CIRA developed the Blended TPW product by combining several data sources. These include Special Sensor Microwave / Imager (SSM/I) passes from the Defense Meteorological Satellites Program (DMSP) and the Advanced Microwave Sounding Unit (AMSU) from Polar Operational Environmental Satellites (POES), and information from Global Positional Satellite (GPS) meteorological data. GOES-West and GOES-East Sounders are used to fill in missing land locations over the continental United States. By combining all of these observations, a smooth product is created.

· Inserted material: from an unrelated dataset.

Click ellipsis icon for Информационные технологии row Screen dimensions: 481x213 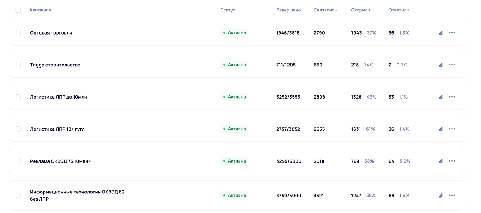[x=452, y=195]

The blended product provides information over the continental United States primarily from GPS data, and over observation poor regions, such as the oceans, from the SSM/I and AMSU data. The Blended TPW eliminates the bias between data sets and provides an easier and faster product to analyze. This product has been used by forecasters and satellite analysts for years, and they have found it of value in helping to analyze and predict heavy rain and flooding, and also the transfer of moisture from ocean to land. The Blended TPW product is available on AWIPS. The ORI product uses this Blended TPW to calculate an index that represents the amount of moisture blowing up higher terrain. The basic calculation is:

ORI = TPW * V•∇H

TPW has units of kg m-2, V has units of m s-1, and ∇H is unitless (m/m). ORI, then, has units of kg s-1 m-1. Based roughly on the work of Nieman et al. 2008 (J. Hydrometeorology, 9, 22-47) we set 50 kg s-1 m-1 as a threshold below which no rain is likely, to 250 kg s-1 m-1, which definitely deserves the forecaster’s attention. (Maximum values are probably in the 500 kg s-1 m-1 range.)

Product Examples and Interpretation.

V•∇H is an indicator of vertical motion caused by wind blowing up hill. (If the wind is blowing down hill, ORI is set to zero.) In other words, V•∇H is an indicator of terrain-induced "lift." TPW is an index of atmospheric moisture. ORI, then, is the product of moisture and terrain-induced lift.

Figure 2 shows the TPW field, the GFS 850 mb winds, and the GTOPO30 terrain used to calculate the ORI product shown in Fig. 1. Figure 3 shows the atmospheric river which was impacting the West coast. The ORI product in Fig. 1 is quite detailed, since the topography used has a horizontal grid resolution of approximately 1 km.

Fig. 2. Winds, TPW, and topography (0300 UTC 5 May 2009) used to produce the ORI in Fig. 1. (Click on figures for full resolution.)

Fig. 3. CIRA Blended TPW (ocean only) showing the tongue of tropical moisture impacting the U.S. West Coast.